→ ABOUT THIS TASK:
In the data below, repeat the line containing "1166x754 pixels. How" and every following line exactly, up to and including the last line. Exclude pictures.

→ RECORDS PROVIDED:
[Start of section]

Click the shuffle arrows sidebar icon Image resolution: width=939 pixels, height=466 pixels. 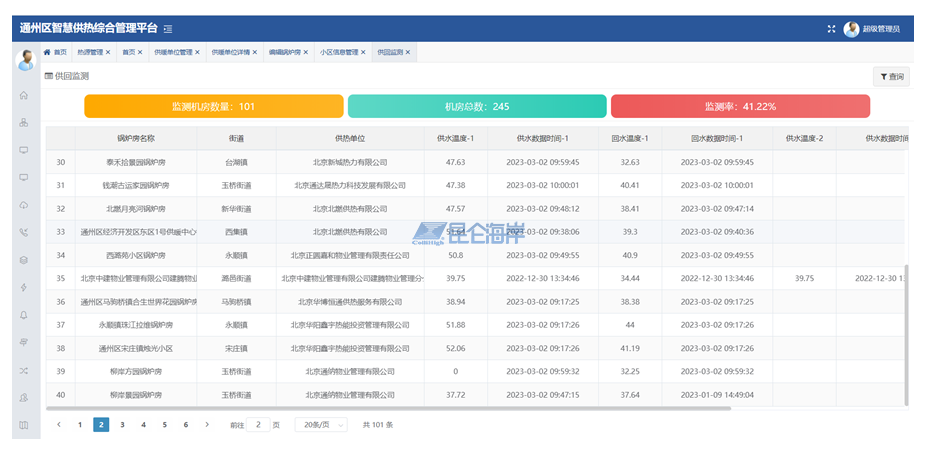pos(24,370)
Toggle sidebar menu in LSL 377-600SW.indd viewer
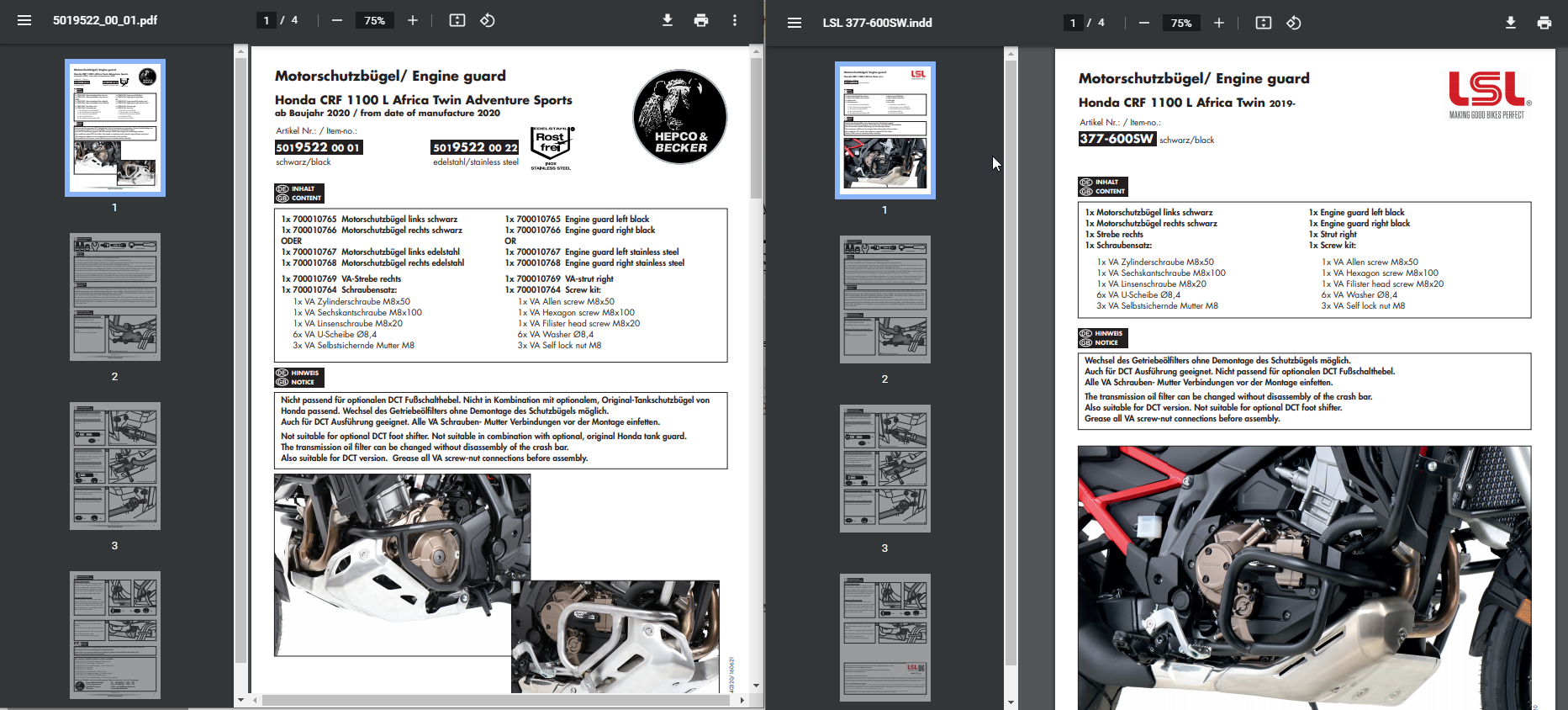1568x710 pixels. coord(794,23)
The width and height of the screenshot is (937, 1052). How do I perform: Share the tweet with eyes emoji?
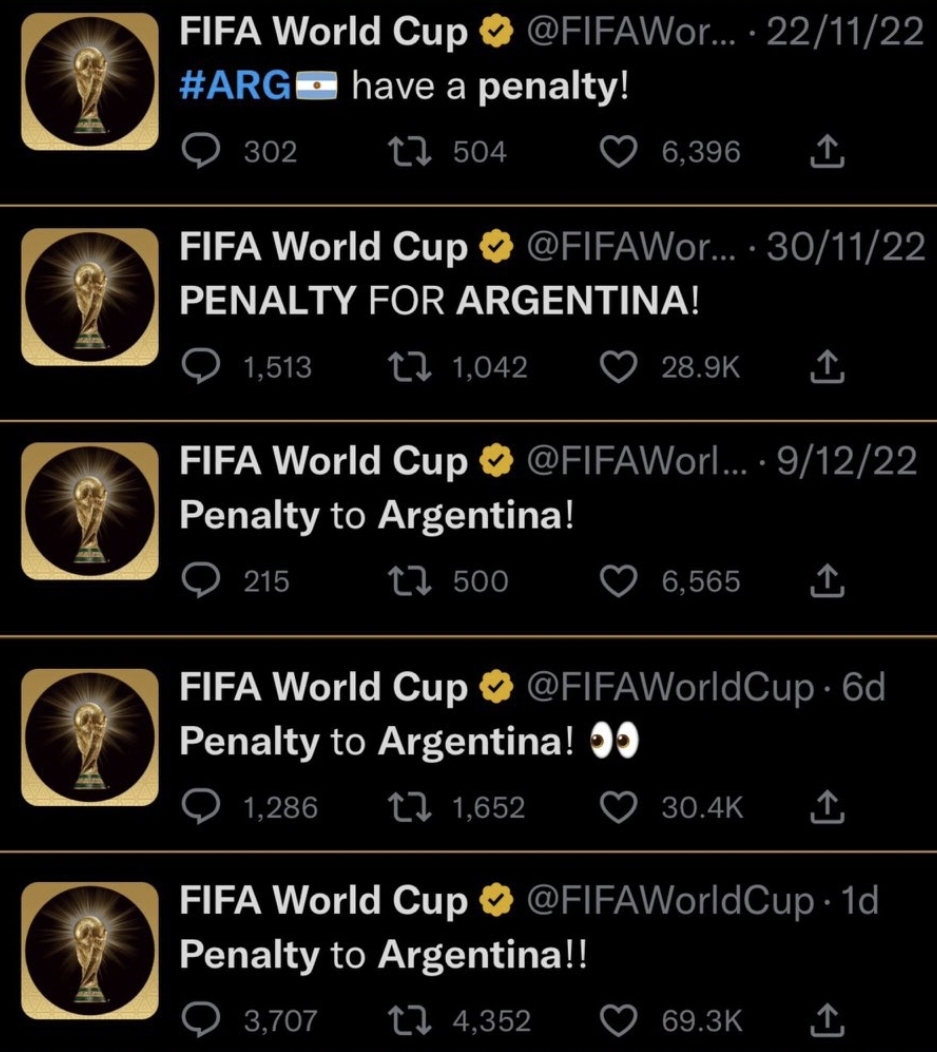tap(827, 806)
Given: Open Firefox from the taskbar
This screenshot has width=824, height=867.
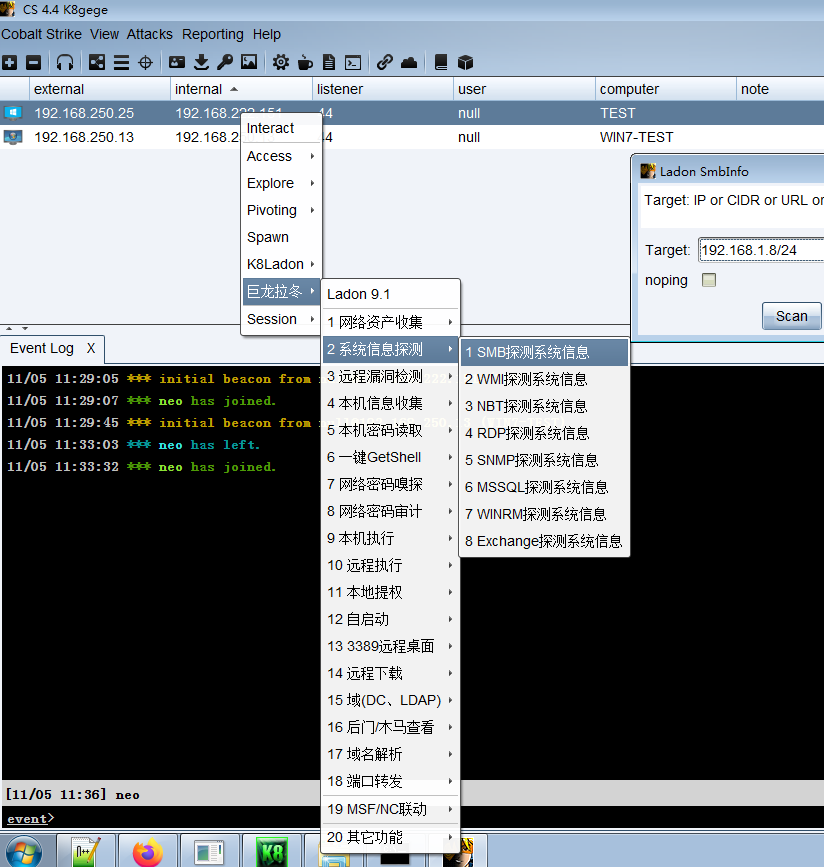Looking at the screenshot, I should click(x=148, y=851).
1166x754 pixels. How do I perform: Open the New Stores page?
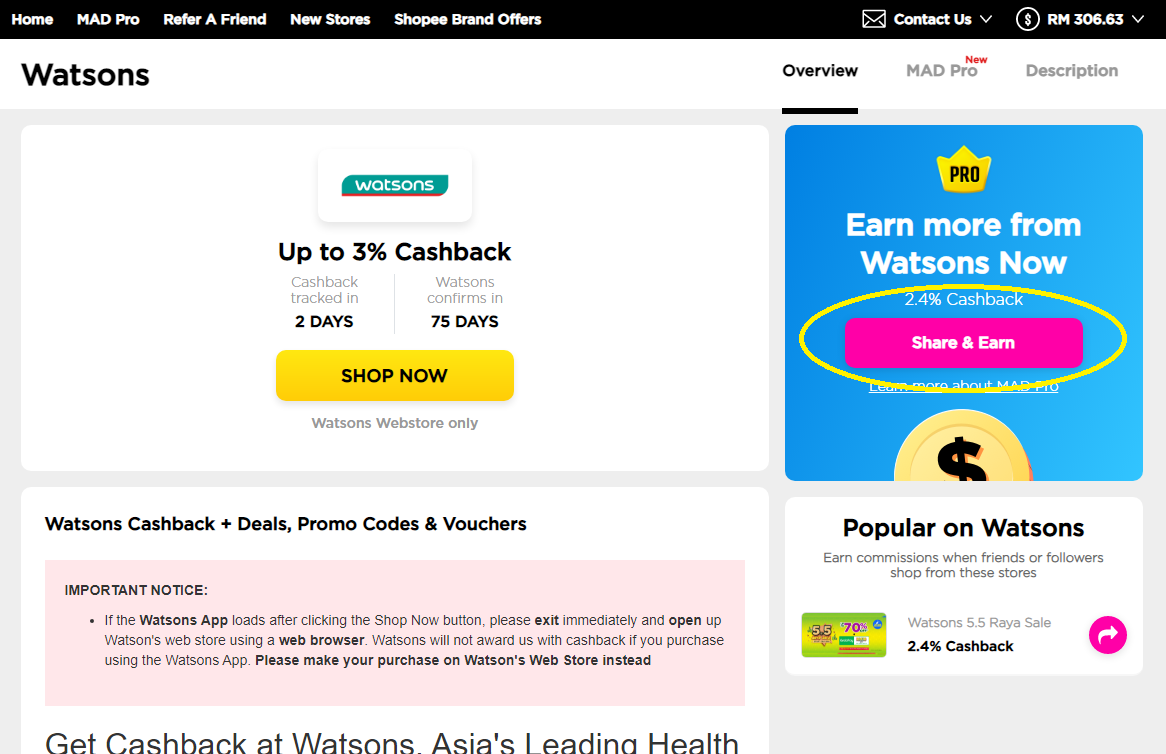(330, 19)
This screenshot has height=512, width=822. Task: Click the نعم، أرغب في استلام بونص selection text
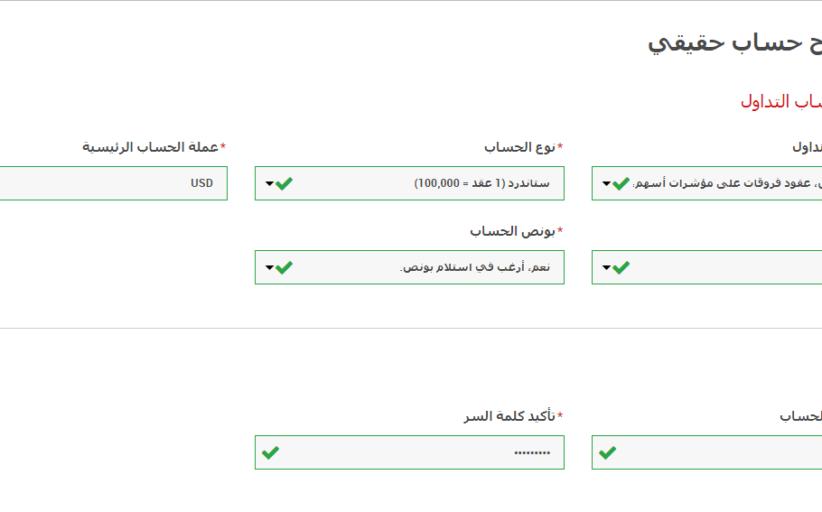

[End of section]

→ FINAL ANSWER:
1166x754 pixels. How do I perform: Open the New Stores page?
(330, 19)
This screenshot has height=512, width=822. Task: Click the نعم، أرغب في استلام بونص selection text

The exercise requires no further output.